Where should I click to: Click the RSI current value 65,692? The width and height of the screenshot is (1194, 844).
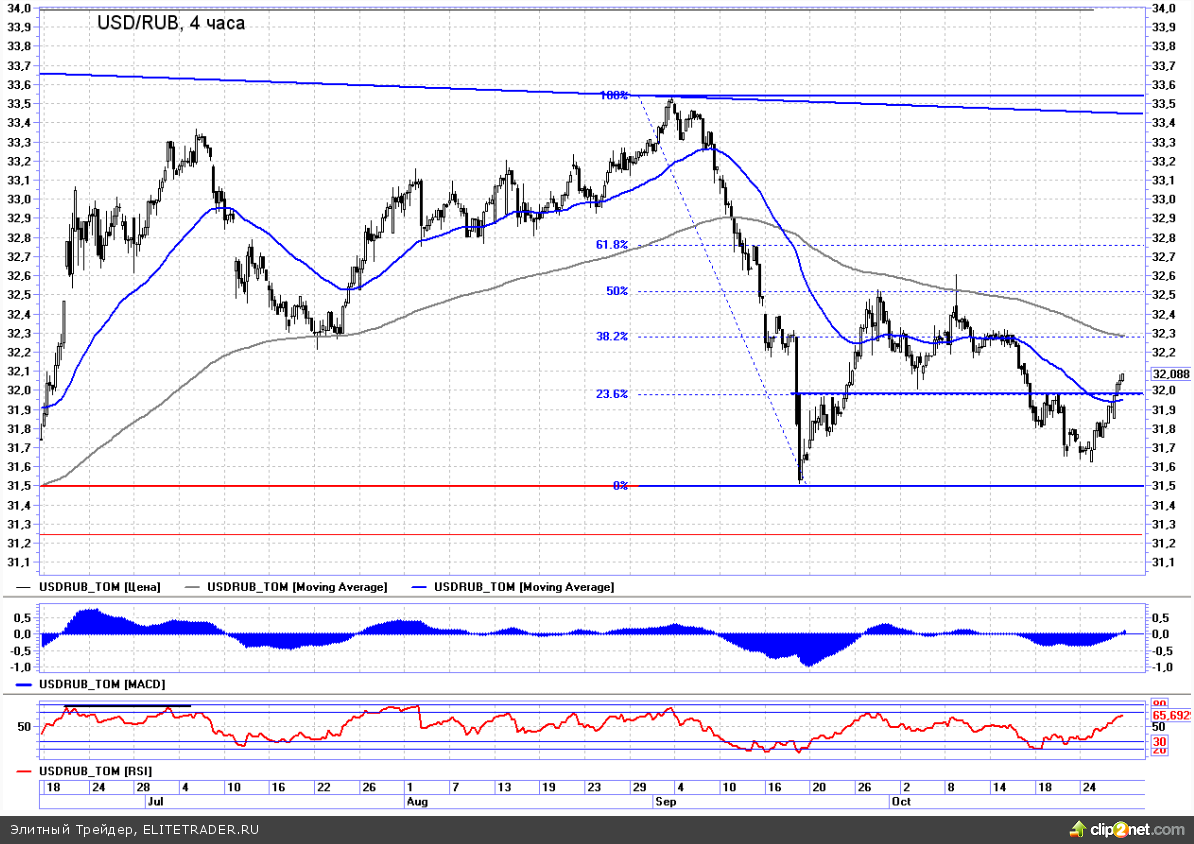point(1171,715)
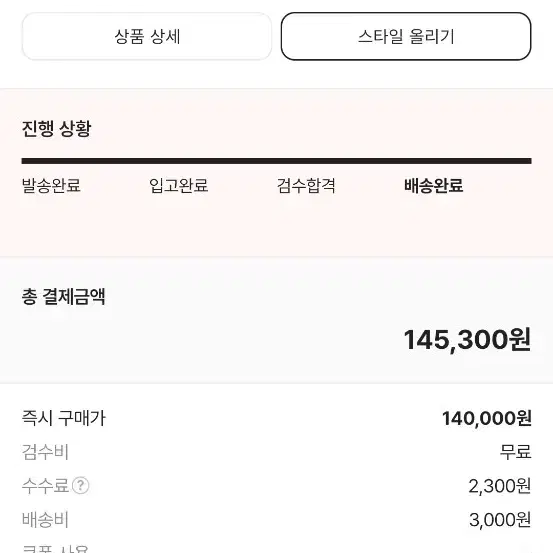The image size is (553, 553).
Task: Click the 진행 상황 section heading
Action: [56, 128]
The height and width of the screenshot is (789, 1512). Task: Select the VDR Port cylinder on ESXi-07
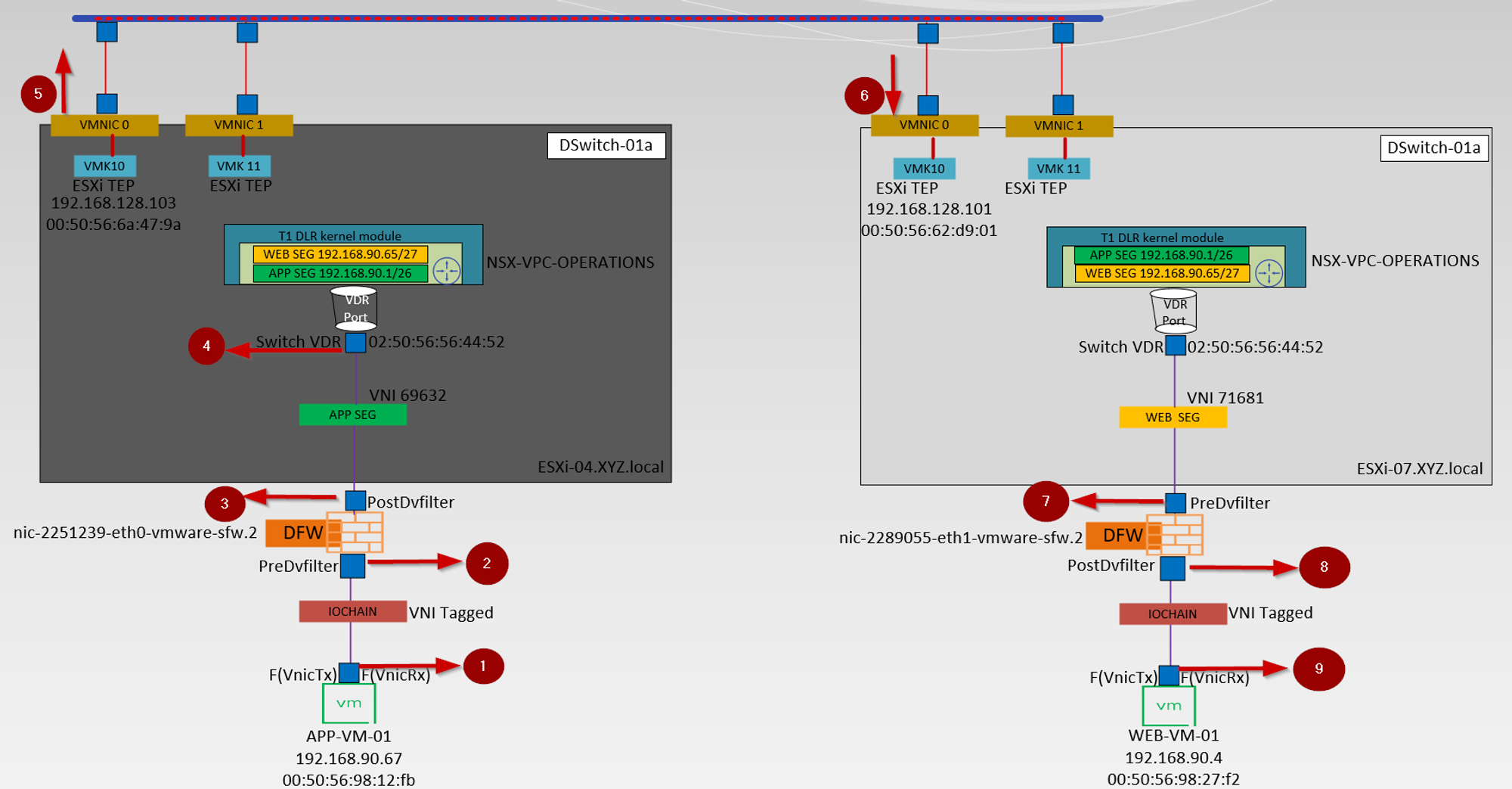[x=1174, y=311]
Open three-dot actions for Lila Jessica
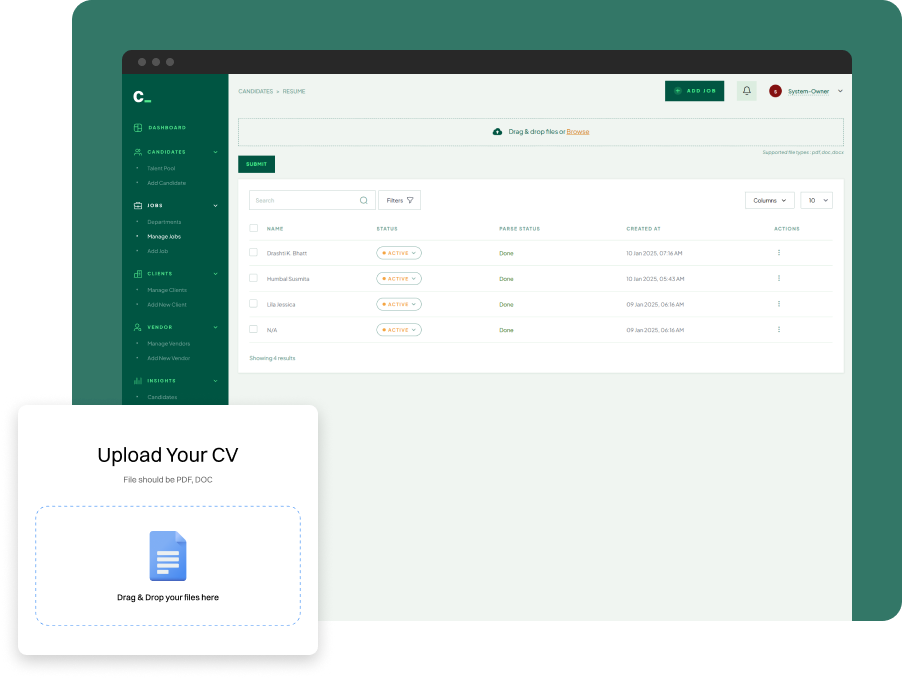Screen dimensions: 902x679 [x=779, y=304]
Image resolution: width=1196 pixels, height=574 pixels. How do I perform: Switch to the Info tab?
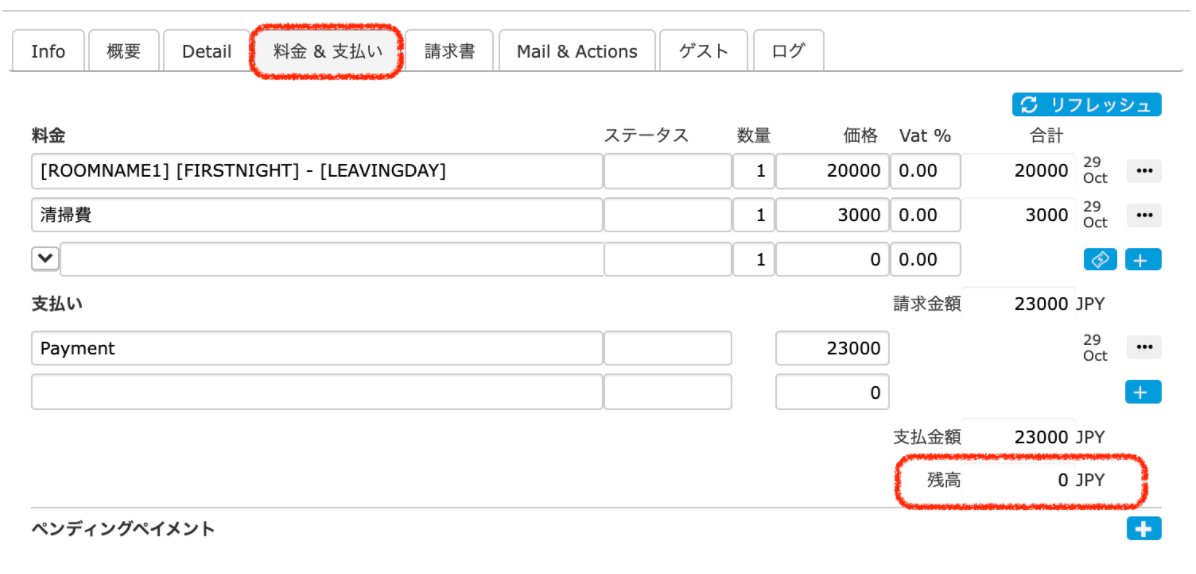pyautogui.click(x=48, y=52)
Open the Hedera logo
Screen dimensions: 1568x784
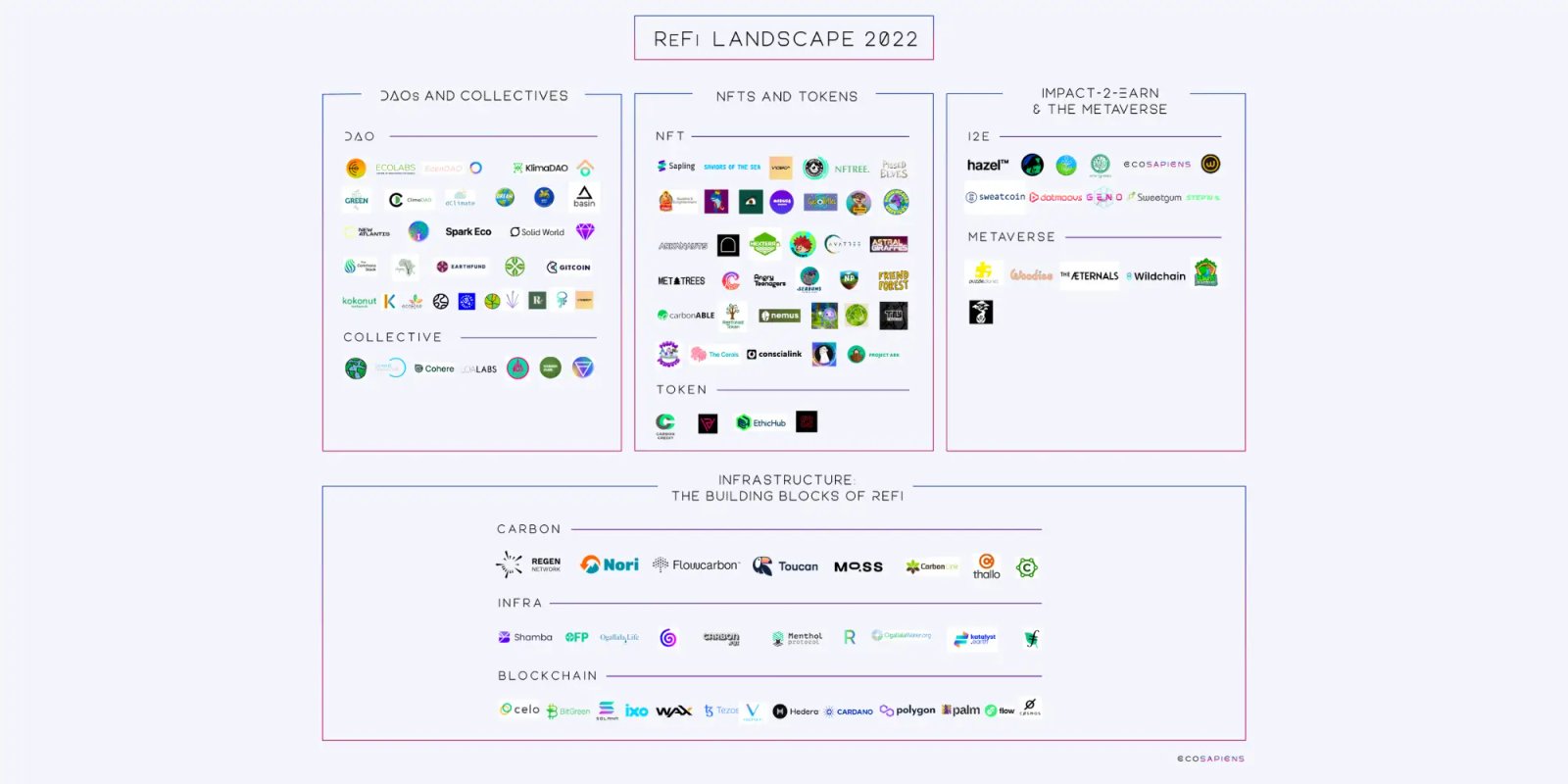796,711
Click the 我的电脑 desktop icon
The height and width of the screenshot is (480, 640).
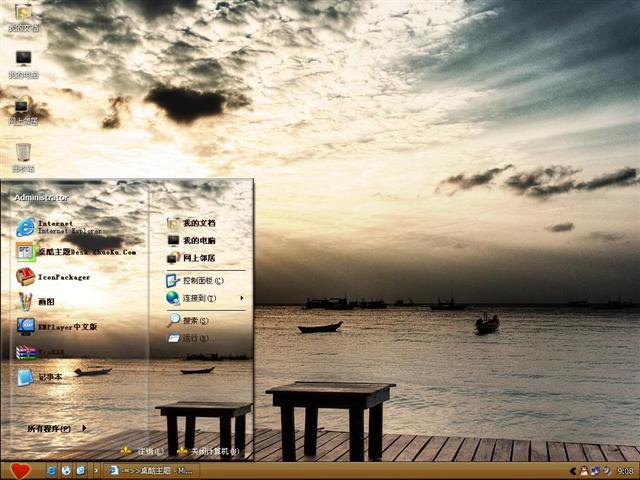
============
Down to the last line, set down the data above exactly, and omit all images.

▸ **Response to this task**
Where should I click to: Click the RSI current value 65,692? The width and height of the screenshot is (1194, 844).
point(1171,715)
The image size is (553, 553).
Task: Click the 진행 상황 section heading
Action: [56, 128]
The height and width of the screenshot is (789, 1512). Task: Select the VDR Port cylinder on ESXi-07
[x=1174, y=311]
Open three-dot actions for Lila Jessica
Screen dimensions: 902x679 [x=779, y=304]
Image resolution: width=1196 pixels, height=574 pixels. How do I perform: Switch to the Info tab?
pyautogui.click(x=48, y=52)
Open the Hedera logo
Screen dimensions: 1568x784
796,711
Click the 我的电脑 desktop icon
The height and width of the screenshot is (480, 640).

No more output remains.